Ogni volta che salgo a Ceresole Reale penso a Gian Piero che mi descriveva i tornanti della Valle come una via iniziatica: i massi tagliati dai ciclopi, le pareti argentate, l’oro dei larici in autunno, il rombo del torrente Orco. Adesso non si vede più niente, perché la carrozzabile s’infila nella galleria sopra Noasca e scompare sotto gli appicchi del Caporal. Anche alcune memorie storiche come il masso Kosterlitz sono state sacrificate ai lavori stradali. Il mito è stato imbrigliato.

La prima volta che Gian Piero ed io ci siamo incontrati alla Rivista della Montagna mi sono fatto coraggio e gli ho confidato che volevo andare allo spigolo della Torre di Aimonin. Allora lui ha preso un foglietto di carta stropicciata, ha schizzato la silhouette della parete con una punta di matita e in cima allo spigolo, più che disegnare, ha inciso una fessura con uno dei suoi gesti carismatici: «Ecco, qui fai conto che un dio abbia tirato un colpo di spada».

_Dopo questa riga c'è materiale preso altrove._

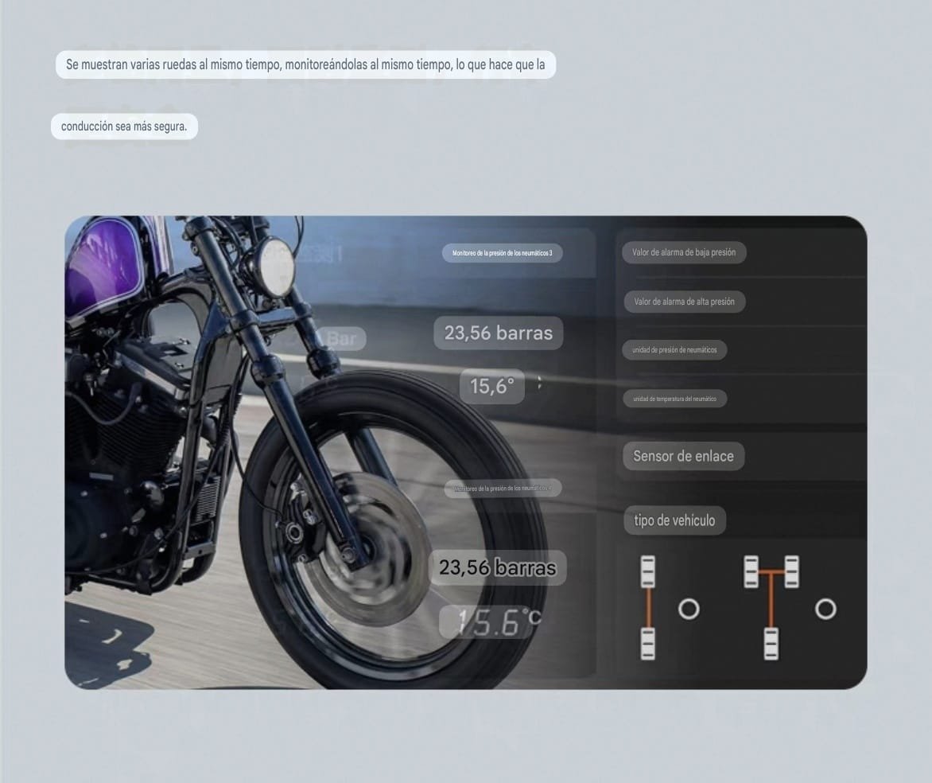
Task: Click the 'Sensor de enlace' button
Action: 683,456
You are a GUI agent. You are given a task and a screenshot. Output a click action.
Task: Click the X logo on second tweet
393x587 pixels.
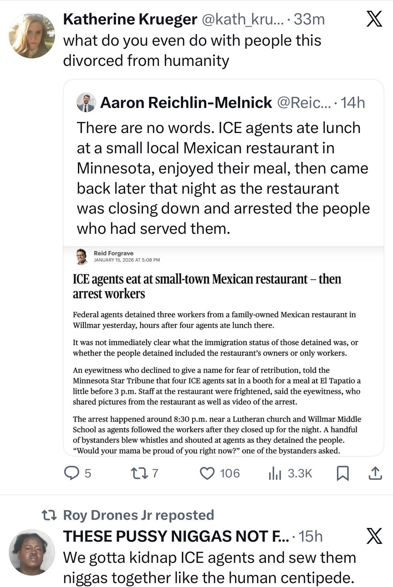coord(374,536)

Per me e Roberto Mantovani, redattori bambini alla Rivista della montagna, le sue parole avevano il suono della nuova frontiera. Lui era il capo indiano che cavalcava davanti al mucchio, l’apripista, il capocordata. L’atteggiamento del guru attraeva e allontanava. Certe volte ci faceva toccare il cielo con il pensiero, altre volte aveva la pesantezza dell’uomo inquieto, lacerato, psicologicamente fuori misura, anche se conservava sempre la lucidità delle menti superiori.

Amava Cesare Pavese e gli assomigliava. Lo citava sempre. Come Pavese era segnato da un’incolmabile nostalgia: «Quassù la legge non arriva, Nefele. Qui la legge è il nevaio, la bufera, la tenebra. E quando viene il giorno chiaro e tu ti accosti leggera rupe, è troppo bello per pensarci ancora…». Per Gian Piero la montagna e la parete sono sempre state metafore di assoluto. Lui guardava la roccia e vedeva oltre, riconosceva la luce di un altro mondo, libero dal dolore e dall’angoscia, dove non si provano né freddo né paura. «Anche il freddo – diceva – è sintomo di cattivo spirito. Quando non sentirò più freddo tornerò a fare le scalate invernali».

E invece il freddo non l’ha più lasciato, nemmeno la mattina che è venuto a salutarci alla Rivista della Montagna nel giugno del 1983, ed era così sereno che nessuno di noi ha capito.

Invece Gian Piero aveva già programmato la data e il luogo in cui morire, nelle sue valli di Lanzo. Il posto lo conosceva fin da bambino: aperto e solitario. Quanto al giorno aveva scelto il solstizio d’estate, quando il sole sale più in alto sulla cresta del Bellavarda e la notte è più dolce e breve.